### FRAGMENT

Eerst Decadance, nu Kompass: goe bezig, gasten!

Ben Van Alboom
Strictly Personal (NL)
6 min readMar 14, 2019

--

Anderhalf jaar geleden schreef ik voor De Morgen een opiniestuk over de intentie van Daniël Termont om Decadance te sluiten. Anderhalf jaar later is Decadance dicht — weggepest — en voelt dat opiniestuk weer akelig actueel aan. Want ondanks een nieuwe, jongere burgemeester gaan Gentse politici onverminderd verder met hun plan om van Gent een slapend provincienest te maken. Of zoals iemand mij gisteren nog — geen paniek, Matjas, het was vóór tien uur — zei op café: oude wijn in nieuwe zakken.

######

DE OPDRACHTEN:
1/ Volgens het stuk over Decadance: in welke krant verscheen anderhalf jaar eerder het opiniestuk?
2/ Noem alle personen die in het stuk over Decadance met hun naam voorkomen.
3/ Geef het deel van het stuk over Decadance terug dat begint met de woorden "Anderhalf jaar geleden" en eindigt met "in nieuwe zakken.".

### MATERIAAL

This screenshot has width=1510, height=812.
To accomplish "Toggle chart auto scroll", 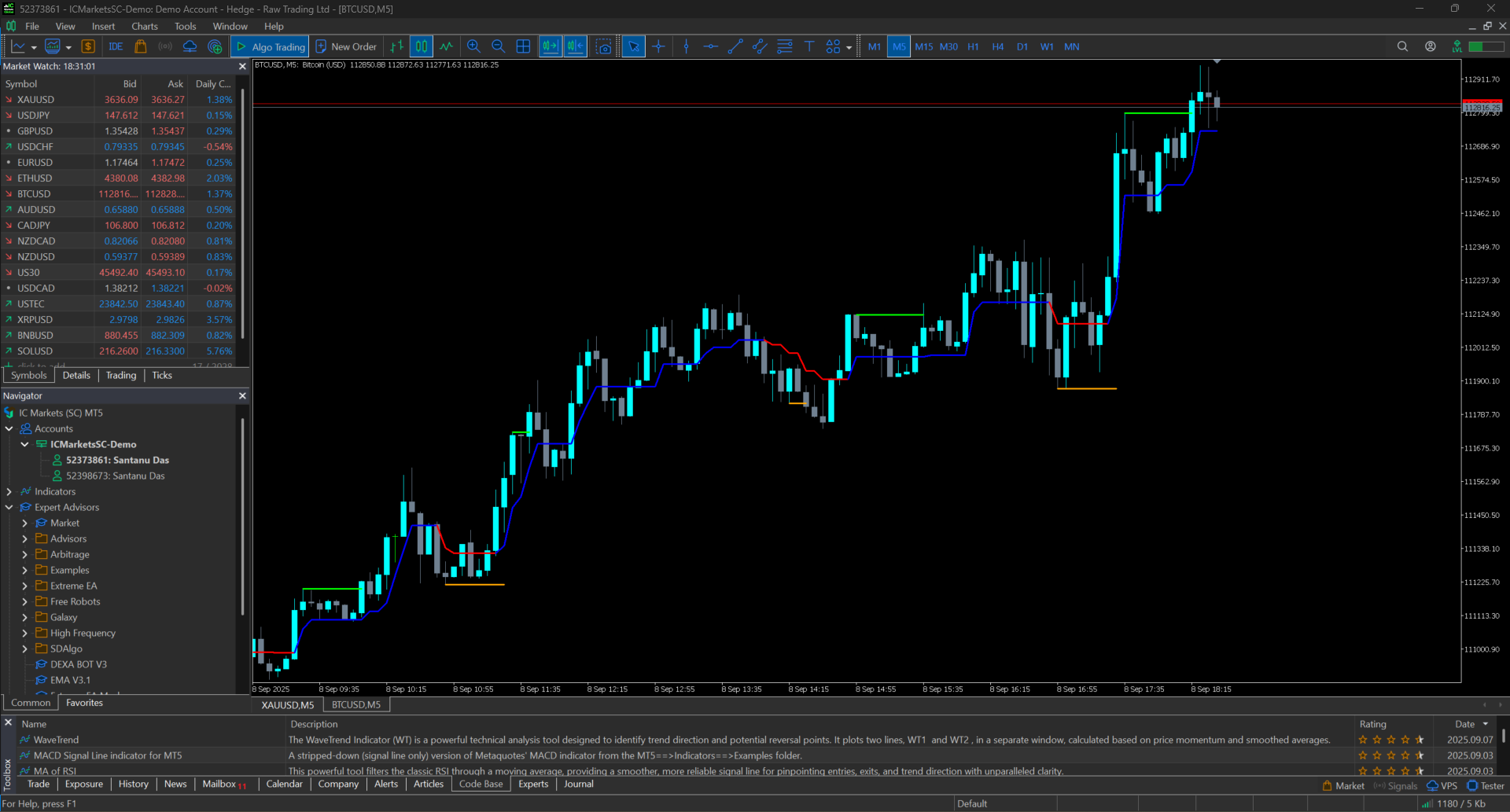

######

DE ANTWOORDEN:
1/ In De Morgen.

2/ Ben Van Alboom, Daniël Termont en Matjas.

3/
Anderhalf jaar geleden schreef ik voor De Morgen een opiniestuk over de intentie van Daniël Termont om Decadance te sluiten. Anderhalf jaar later is Decadance dicht — weggepest — en voelt dat opiniestuk weer akelig actueel aan. Want ondanks een nieuwe, jongere burgemeester gaan Gentse politici onverminderd verder met hun plan om van Gent een slapend provincienest te maken. Of zoals iemand mij gisteren nog — geen paniek, Matjas, het was vóór tien uur — zei op café: oude wijn in nieuwe zakken.